• WORKING DATA
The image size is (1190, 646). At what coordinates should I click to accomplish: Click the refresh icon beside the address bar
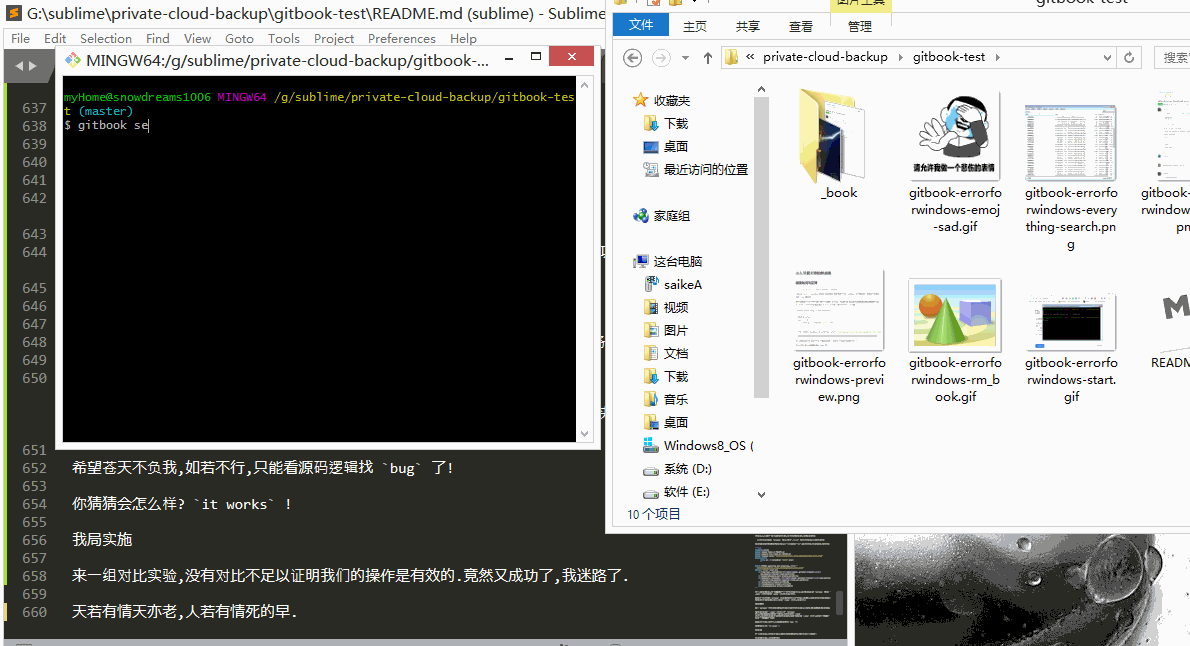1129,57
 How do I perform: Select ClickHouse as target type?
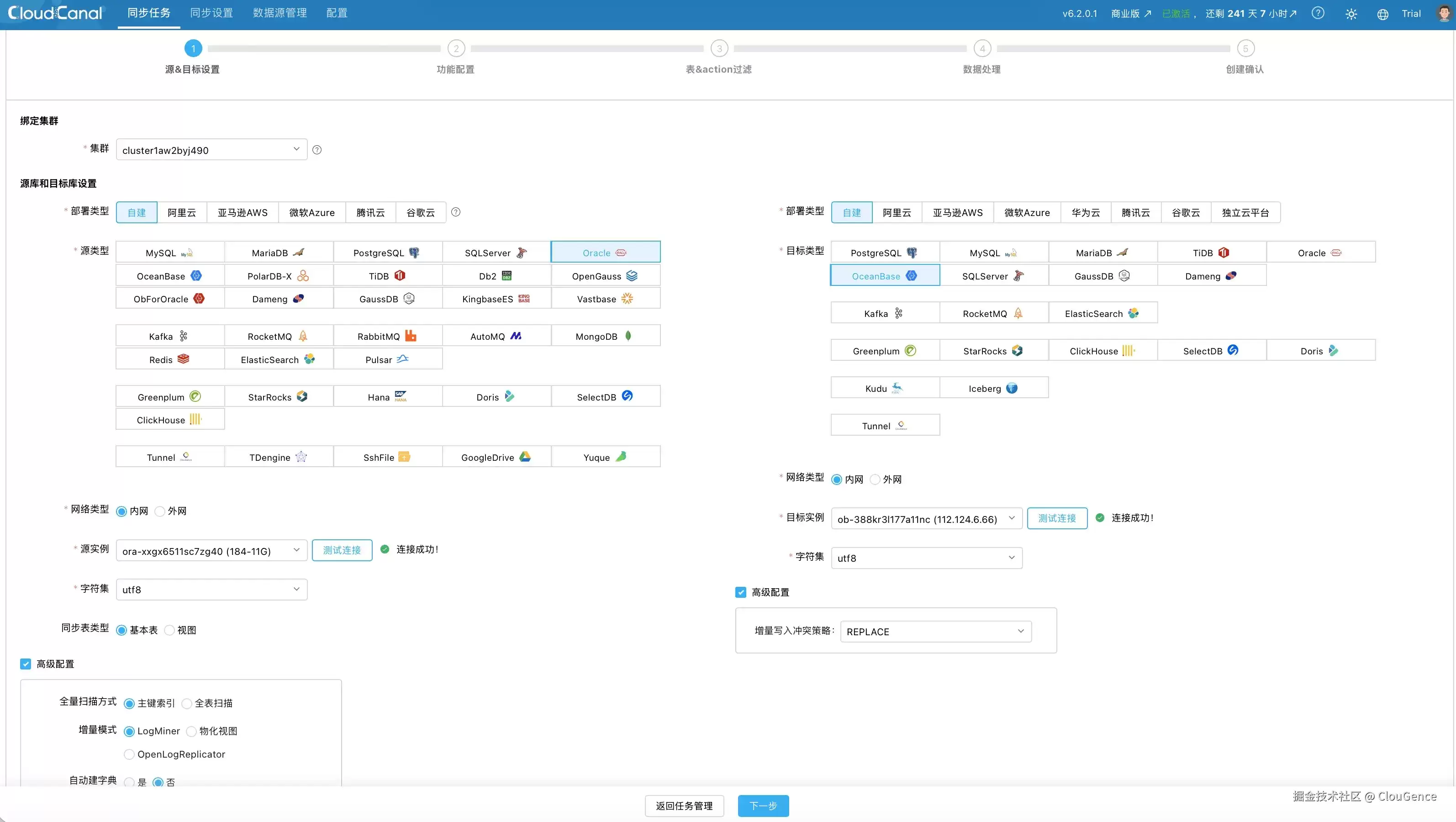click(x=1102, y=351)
--
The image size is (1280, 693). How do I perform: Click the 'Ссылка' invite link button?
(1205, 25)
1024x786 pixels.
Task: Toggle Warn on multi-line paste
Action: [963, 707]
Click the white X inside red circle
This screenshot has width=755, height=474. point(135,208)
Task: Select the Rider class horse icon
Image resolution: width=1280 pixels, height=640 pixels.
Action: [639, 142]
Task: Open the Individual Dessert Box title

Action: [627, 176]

• WHAT YOU WILL DO
Which lines above run from the one containing "The image size is (1280, 693)." down to the one containing "Task: Select the Rider class horse icon"? Repeat exactly those, both ends included, and nothing else.

• WRITTEN RESPONSE
The image size is (1280, 693). How do I perform: Click the 'Ссылка' invite link button?
(1205, 25)
1024x786 pixels.
Task: Toggle Warn on multi-line paste
Action: [963, 707]
Click the white X inside red circle
This screenshot has width=755, height=474. point(135,208)
Task: Select the Rider class horse icon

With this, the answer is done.